----- ENTRIES PROVIDED

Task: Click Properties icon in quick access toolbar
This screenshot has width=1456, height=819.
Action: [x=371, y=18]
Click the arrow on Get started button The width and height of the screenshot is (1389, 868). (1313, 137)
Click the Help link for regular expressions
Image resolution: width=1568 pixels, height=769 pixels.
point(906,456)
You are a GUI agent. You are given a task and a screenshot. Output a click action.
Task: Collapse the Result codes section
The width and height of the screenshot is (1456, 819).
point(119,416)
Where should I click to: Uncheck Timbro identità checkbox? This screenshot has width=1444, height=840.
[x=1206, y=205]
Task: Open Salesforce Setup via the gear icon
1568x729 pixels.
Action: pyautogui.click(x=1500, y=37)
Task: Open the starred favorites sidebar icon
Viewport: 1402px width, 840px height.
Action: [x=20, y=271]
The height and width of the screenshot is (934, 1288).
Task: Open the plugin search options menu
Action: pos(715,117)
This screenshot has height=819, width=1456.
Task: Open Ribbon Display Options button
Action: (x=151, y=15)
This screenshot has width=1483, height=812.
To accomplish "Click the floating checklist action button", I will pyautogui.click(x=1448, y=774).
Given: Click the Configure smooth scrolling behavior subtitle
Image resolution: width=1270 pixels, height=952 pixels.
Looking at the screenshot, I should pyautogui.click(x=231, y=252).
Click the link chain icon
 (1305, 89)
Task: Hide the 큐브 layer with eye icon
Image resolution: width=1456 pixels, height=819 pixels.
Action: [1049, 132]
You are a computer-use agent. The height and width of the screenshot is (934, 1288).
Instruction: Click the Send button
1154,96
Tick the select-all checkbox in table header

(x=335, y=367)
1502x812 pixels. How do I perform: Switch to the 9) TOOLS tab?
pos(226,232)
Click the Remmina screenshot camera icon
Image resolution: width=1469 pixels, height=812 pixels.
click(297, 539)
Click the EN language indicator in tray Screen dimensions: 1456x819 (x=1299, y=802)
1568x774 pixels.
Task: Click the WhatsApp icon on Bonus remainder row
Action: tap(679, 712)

----------

→ **PROBLEM DETAILS**
Each entry above has to be transcribed exactly as it appears.

→ **ANSWER**
Task: Click Properties icon in quick access toolbar
This screenshot has width=1456, height=819.
Action: [x=371, y=18]
Click the arrow on Get started button The width and height of the screenshot is (1389, 868). (1313, 137)
Click the Help link for regular expressions
Image resolution: width=1568 pixels, height=769 pixels.
point(906,456)
You are a GUI agent. You are given a task and a screenshot. Output a click action.
Task: Collapse the Result codes section
The width and height of the screenshot is (1456, 819).
point(119,416)
Where should I click to: Uncheck Timbro identità checkbox? This screenshot has width=1444, height=840.
[x=1206, y=205]
Task: Open Salesforce Setup via the gear icon
1568x729 pixels.
Action: pyautogui.click(x=1500, y=37)
Task: Open the starred favorites sidebar icon
Viewport: 1402px width, 840px height.
Action: [x=20, y=271]
The height and width of the screenshot is (934, 1288).
Task: Open the plugin search options menu
Action: pos(715,117)
This screenshot has height=819, width=1456.
Task: Open Ribbon Display Options button
Action: (x=151, y=15)
This screenshot has width=1483, height=812.
To accomplish "Click the floating checklist action button", I will pyautogui.click(x=1448, y=774).
Given: Click the Configure smooth scrolling behavior subtitle
Image resolution: width=1270 pixels, height=952 pixels.
Looking at the screenshot, I should pyautogui.click(x=231, y=252).
Click the link chain icon
 (1305, 89)
Task: Hide the 큐브 layer with eye icon
Image resolution: width=1456 pixels, height=819 pixels.
Action: [1049, 132]
You are a computer-use agent. The height and width of the screenshot is (934, 1288).
Instruction: Click the Send button
1154,96
Tick the select-all checkbox in table header

(x=335, y=367)
1502x812 pixels. How do I perform: Switch to the 9) TOOLS tab?
pos(226,232)
Click the Remmina screenshot camera icon
Image resolution: width=1469 pixels, height=812 pixels.
click(297, 539)
Click the EN language indicator in tray Screen dimensions: 1456x819 (x=1299, y=802)
1568x774 pixels.
Task: Click the WhatsApp icon on Bonus remainder row
Action: tap(679, 712)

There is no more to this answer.